Item position entries
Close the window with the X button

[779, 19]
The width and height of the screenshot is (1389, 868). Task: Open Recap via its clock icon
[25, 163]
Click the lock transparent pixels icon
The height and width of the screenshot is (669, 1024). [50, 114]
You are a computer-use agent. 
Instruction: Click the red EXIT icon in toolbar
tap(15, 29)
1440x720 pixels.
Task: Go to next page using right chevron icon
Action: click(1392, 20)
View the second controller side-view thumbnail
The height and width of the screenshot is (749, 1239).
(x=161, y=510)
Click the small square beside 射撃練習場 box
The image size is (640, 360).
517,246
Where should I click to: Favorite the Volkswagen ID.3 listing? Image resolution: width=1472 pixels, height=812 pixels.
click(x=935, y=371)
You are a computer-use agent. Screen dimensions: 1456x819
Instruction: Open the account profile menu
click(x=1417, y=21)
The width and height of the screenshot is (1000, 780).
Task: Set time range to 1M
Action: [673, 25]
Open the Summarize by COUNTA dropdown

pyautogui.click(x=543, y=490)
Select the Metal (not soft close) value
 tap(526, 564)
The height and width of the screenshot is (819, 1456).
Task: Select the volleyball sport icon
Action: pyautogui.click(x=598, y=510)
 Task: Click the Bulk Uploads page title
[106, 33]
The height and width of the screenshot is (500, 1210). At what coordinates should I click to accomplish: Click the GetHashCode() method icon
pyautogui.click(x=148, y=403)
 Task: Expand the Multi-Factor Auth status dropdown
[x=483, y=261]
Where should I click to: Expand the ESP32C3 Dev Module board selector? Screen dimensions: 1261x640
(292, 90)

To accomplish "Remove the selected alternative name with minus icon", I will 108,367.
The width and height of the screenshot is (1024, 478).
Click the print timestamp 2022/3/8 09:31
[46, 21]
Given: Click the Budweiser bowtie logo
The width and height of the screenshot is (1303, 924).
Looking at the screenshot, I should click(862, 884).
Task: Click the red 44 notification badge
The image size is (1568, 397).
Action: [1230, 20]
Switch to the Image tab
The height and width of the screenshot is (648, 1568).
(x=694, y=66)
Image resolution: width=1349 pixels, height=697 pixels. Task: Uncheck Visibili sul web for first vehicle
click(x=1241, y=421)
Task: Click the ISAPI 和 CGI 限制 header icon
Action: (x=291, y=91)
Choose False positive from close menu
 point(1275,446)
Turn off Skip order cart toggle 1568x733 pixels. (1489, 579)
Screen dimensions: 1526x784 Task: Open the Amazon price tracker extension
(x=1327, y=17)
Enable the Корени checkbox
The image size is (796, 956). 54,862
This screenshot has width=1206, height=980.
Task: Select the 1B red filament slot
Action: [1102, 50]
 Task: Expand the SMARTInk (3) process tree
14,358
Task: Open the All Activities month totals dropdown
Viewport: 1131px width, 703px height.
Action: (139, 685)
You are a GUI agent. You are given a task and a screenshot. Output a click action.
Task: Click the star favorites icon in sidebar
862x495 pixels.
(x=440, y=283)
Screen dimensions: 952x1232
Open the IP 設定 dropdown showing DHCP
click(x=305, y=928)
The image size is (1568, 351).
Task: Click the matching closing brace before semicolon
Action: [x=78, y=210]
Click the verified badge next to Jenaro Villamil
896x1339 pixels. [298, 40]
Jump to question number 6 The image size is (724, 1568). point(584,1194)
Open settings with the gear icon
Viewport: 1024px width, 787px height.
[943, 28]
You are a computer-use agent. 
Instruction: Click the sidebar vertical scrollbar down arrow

# [Task instructions]
Gather every line from the rows above that contains the word "sidebar", and copy each of those lines in full.

# [Solution for this problem]
Task: Click the star favorites icon in sidebar
Instruction: Click the sidebar vertical scrollbar down arrow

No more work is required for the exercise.